I had one big concern that initially kept me away from this book: what if this was one of those Highbrow Crime Books, where the murder or kidnapping or whatever is really just a MacGuffin that only serves to causes a lot of lengthy inner monologues and well-phrased intellectual reflections on the characters’ family issues or whatever? What if this is one of those books where the crime isn’t actually the point of the story, and at the end we’re never given a satisfying solution to the original mystery, because “the mystery was not the point.” This has happened twice to me, first with Donna Tartt’s The Little Friend (where apparently the mystery of who killed a ten-year-old boy, the mystery that starts the story, “is not the point” because that makes sense) and more recently with Tom Franklin’s Crooked Letter, Crooked Letter (where the disappearance of two women is actually just an excuse for two men to hash out their personal issues), and I was wary. There were many red flags in the plot description, which goes like this: on the morning of their fifth anniversary, Nick Dunne’s wife Amy vanishes from their home without a trace. Nick is the prime suspect in her disappearance, and as the investigation continues, more details surface about Nick, Amy, and the true state of their marriage.
Frankly, that sounds like a minefield of intellectual fakeouts. What if I started the book, wanting a good crime story, only to find out that Amy’s disappearance was merely an excuse for a lot of meditations on marriage and modern relationships and other things that are not nearly as interesting as the search for a missing and possibly murdered woman? I didn’t think I could handle it if Gone Girl turned out to be That Book again.
But rest assured, dear readers: Gone Girl is not That Book. Gone Girl is smart, yes, and it’s intricate, and yes, there are a lot of meditations on relationships (Flynn has some really interesting things to say on the myth of The Cool Girl, which I don’t have enough space to quote in their entirety) and marriage, but this is a crime thriller, pure and simple. Scratch that – this is a really, really good crime thriller, pure and simple.

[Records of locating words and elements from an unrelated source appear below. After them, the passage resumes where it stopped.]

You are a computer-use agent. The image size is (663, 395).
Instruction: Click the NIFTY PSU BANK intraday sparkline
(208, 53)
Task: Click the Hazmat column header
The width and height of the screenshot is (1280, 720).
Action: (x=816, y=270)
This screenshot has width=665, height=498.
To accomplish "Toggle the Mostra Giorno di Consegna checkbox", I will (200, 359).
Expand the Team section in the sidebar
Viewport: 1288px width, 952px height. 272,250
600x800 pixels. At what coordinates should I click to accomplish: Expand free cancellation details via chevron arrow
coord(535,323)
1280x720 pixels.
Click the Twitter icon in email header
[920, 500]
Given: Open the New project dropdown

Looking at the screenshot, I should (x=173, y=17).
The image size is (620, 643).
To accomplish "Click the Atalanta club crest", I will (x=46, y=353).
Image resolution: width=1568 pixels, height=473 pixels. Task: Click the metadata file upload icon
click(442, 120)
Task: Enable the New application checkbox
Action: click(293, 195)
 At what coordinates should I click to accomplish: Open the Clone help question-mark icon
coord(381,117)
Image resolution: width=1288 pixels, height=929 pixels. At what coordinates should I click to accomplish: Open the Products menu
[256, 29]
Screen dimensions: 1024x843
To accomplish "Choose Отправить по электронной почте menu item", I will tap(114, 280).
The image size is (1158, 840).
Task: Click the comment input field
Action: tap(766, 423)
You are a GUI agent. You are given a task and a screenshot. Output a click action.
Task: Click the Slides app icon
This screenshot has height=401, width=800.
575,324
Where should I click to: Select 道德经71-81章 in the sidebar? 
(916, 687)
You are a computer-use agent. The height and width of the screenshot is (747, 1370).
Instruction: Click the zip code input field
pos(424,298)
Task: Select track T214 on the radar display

No, scratch that – Gone Girl is the best episode of Law and Order: SVU that has never existed. It’s pulpy, melodramatic, crime-thriller fun, and part of its brilliance is that even if you think you’ve guessed some of the plot twists, you’re never quite sure if this is the sort of book that would do such things. For instance, Nick is so blatantly suspicious in the first half of the book that, were this a regular detective novel, I would immediately write him off as a suspect because no one who seems that guilty could possibly be the real culprit. But this isn’t a regular detective novel, so I didn’t know what direction Flynn was planning to take things. Basically I spent the entire first half thinking wildly, “But no! …but yes?” And don’t worry: you find out what really happened to Amy. Her disappearance is the actual plot, not just a catalyst.
The book isn’t perfect – the narration has its fair share of clunkers (“In the decade since, Tanner Bolt had become known as the Hubby Hawk – his specialty was swooping down in high-profile cases to represent men accused of murdering their wives.”) and the ending wasn’t quite what I wanted it to be. Without giving away spoilers, I felt that it didn’t live up to the breathless, twist-a-chapter pace of the rest of the story, and I wanted something significantly more explosive to happen in the last few pages. Gone Girl ends not with a bang, but with a whimper, and while I understand that this was the more realistic choice, I’m still docking a star out of spite. I wanted a bang.